Outside of the government and the military, the computer world uses the most acronyms. This is especially true for the names of audio formats. There are dozens of formats, each with its own reason for being and with its own strengths and weaknesses.
But what do all of those names mean? And how do you deal with an audio file that you're not familiar with? This TechTip looks at some popular audio formats and some of their characteristics.
I can't think of anyone who hasn't heard of MP3. Even my parents, who are definitely not the most tech savvy people around, are familiar with it. MP3 is short for MPEG-1 (Moving Picture Experts Group), Audio Layer 3, after the working group tasked with developing digital audio and video encoding standards.
MP3 has become the most popular, and dominant, audio format. It's used everywhere -- from songs ripped from CDs to audio podcasts. Few, if any, portable audio players or software media players don't play MP3 files.
An MP3 file can be quite small. That's because the software used to create an MP3 file, called an encoder, uses what is called lossy compression. The encoder shrinks the file by tossing out bits of audio that, in theory, most people can't hear. When the MP3 file is created with a reasonable bit rate (the number of bits of data converted each second, which helps determine the sound quality), you get near CD-quality sound. However, the more you compress the file, the worse the audio quality becomes. And when you convert an MP3 file to another format, the audio quality noticeably degrades.
One major issue with the MP3 format is that a company named Thomson Consumer Electronics holds the patents for the MP3 format, and charges royalties for its use. Because of this, a number of Open Source software developers decided to create...
Ogg Vorbis which has the extension .ogg, was developed as a patent-free alternative to MP3. In doing so, the developers managed to "out-MP3" the MP3 format.
Like MP3, Ogg Vorbis uses lossy compression. However, the compression scheme that Ogg Vorbis uses is superior to that used by MP3. You get an equal or greater reduction in file size, but with sound quality better than MP3 when a file is created with the same bit rate.
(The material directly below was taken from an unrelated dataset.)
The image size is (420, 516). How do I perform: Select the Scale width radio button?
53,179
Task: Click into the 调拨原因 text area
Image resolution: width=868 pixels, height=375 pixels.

Ogg Vorbis is widely supported in desktop audio players, including WinAmp, XMMS, RhythmBox, and Quintessential. You can also get a plug-in for the Windows Media Player that gives it solid support for Ogg Vorbis. However, few portable audio players can play back Ogg Vorbis files. Some older players from iRiver, Samsung, and Neuros did support the format, but that support seems to have vanished from newer models.